▶ PROBLEM TO SOLVE: Copy the lines below word for word, beginning with the line that contains "has height=658, width=1280." and continuing through the line that contains "pyautogui.click(x=523, y=478)".

▶ PROVIDED RECORDS:
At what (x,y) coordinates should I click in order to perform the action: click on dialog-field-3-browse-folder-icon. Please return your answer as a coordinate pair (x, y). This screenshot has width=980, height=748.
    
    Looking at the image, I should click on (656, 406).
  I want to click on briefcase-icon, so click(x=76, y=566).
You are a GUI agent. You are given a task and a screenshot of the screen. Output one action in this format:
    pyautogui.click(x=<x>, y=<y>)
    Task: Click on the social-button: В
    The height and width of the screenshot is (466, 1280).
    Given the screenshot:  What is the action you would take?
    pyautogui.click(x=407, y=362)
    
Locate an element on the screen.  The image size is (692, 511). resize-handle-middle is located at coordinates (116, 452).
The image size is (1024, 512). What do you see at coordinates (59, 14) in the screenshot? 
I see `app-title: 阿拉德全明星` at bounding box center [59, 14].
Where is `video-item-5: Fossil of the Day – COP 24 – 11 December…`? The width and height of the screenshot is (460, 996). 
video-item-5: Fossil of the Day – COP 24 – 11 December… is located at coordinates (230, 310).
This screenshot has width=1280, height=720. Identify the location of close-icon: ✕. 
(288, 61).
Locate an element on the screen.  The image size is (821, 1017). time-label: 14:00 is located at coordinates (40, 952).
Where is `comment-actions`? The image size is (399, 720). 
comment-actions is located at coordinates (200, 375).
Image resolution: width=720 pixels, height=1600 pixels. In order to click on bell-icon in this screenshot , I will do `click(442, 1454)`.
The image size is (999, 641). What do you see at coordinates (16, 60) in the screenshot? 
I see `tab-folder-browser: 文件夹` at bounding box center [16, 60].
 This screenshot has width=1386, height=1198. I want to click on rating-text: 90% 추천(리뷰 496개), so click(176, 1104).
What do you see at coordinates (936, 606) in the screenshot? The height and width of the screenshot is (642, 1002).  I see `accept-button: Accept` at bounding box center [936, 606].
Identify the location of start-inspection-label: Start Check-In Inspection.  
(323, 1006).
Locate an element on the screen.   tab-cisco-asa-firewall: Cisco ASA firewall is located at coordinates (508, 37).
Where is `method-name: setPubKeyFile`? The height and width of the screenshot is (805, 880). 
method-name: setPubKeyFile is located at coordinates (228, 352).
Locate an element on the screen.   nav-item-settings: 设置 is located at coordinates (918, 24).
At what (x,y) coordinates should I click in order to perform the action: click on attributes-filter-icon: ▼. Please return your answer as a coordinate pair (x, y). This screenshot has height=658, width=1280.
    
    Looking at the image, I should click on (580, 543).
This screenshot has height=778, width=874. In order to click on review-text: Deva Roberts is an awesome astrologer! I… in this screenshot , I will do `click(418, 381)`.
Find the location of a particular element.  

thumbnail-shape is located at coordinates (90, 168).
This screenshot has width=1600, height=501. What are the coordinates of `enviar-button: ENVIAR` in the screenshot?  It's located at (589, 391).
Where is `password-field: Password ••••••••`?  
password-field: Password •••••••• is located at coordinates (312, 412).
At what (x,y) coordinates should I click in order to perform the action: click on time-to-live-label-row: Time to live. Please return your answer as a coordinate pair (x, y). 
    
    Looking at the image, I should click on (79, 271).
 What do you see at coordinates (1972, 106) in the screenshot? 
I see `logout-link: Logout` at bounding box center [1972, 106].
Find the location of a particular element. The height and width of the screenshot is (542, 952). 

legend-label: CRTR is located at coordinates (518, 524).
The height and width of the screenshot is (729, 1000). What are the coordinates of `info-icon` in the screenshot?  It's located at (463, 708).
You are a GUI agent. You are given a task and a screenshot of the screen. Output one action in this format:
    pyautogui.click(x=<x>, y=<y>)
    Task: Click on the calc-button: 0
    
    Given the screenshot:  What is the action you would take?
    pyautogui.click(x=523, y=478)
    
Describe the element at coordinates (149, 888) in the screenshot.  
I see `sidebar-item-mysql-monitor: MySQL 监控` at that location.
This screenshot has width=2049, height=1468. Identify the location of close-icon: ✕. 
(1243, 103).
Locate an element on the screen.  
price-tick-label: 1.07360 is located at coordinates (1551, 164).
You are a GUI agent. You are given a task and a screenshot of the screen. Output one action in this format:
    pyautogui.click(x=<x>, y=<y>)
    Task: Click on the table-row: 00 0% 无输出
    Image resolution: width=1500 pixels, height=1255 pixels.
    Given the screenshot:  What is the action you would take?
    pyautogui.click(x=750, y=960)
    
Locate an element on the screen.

▶ TASK ANSWER:
At what (x,y) coordinates should I click in order to perform the action: click on attributes-filter-icon: ▼. Please return your answer as a coordinate pair (x, y). This screenshot has height=658, width=1280.
    
    Looking at the image, I should click on (580, 543).
This screenshot has height=778, width=874. In order to click on review-text: Deva Roberts is an awesome astrologer! I… in this screenshot , I will do `click(418, 381)`.
Find the location of a particular element.  

thumbnail-shape is located at coordinates (90, 168).
This screenshot has width=1600, height=501. What are the coordinates of `enviar-button: ENVIAR` in the screenshot?  It's located at (589, 391).
Where is `password-field: Password ••••••••`?  
password-field: Password •••••••• is located at coordinates (312, 412).
At what (x,y) coordinates should I click in order to perform the action: click on time-to-live-label-row: Time to live. Please return your answer as a coordinate pair (x, y). 
    
    Looking at the image, I should click on (79, 271).
 What do you see at coordinates (1972, 106) in the screenshot? 
I see `logout-link: Logout` at bounding box center [1972, 106].
Find the location of a particular element. The height and width of the screenshot is (542, 952). 

legend-label: CRTR is located at coordinates (518, 524).
The height and width of the screenshot is (729, 1000). What are the coordinates of `info-icon` in the screenshot?  It's located at (463, 708).
You are a GUI agent. You are given a task and a screenshot of the screen. Output one action in this format:
    pyautogui.click(x=<x>, y=<y>)
    Task: Click on the calc-button: 0
    
    Given the screenshot:  What is the action you would take?
    pyautogui.click(x=523, y=478)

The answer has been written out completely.